■ Task statement
Give only the number of lines in the records that contain the string "coordinates". Case counts.

■ Listing
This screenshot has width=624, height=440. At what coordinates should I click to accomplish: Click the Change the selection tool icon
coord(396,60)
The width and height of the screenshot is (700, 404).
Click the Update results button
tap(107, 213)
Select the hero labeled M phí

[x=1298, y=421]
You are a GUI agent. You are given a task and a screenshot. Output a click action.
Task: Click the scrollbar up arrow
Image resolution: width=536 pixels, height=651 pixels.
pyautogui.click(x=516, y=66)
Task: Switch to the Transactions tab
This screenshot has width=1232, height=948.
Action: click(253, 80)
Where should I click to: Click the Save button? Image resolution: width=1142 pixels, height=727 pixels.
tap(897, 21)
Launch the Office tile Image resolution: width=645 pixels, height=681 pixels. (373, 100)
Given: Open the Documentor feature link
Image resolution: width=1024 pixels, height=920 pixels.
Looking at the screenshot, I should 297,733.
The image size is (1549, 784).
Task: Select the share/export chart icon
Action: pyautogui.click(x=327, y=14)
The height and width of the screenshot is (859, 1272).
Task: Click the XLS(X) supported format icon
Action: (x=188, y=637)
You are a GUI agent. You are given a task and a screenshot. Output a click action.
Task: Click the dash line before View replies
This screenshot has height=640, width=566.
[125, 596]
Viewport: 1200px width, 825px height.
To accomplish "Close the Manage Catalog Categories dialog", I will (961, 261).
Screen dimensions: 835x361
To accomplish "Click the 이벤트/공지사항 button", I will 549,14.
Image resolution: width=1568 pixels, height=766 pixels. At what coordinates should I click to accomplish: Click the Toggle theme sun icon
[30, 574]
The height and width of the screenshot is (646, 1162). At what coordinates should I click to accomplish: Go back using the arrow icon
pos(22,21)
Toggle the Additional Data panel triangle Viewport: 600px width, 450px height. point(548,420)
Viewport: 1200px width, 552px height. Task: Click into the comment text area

■ The answer
3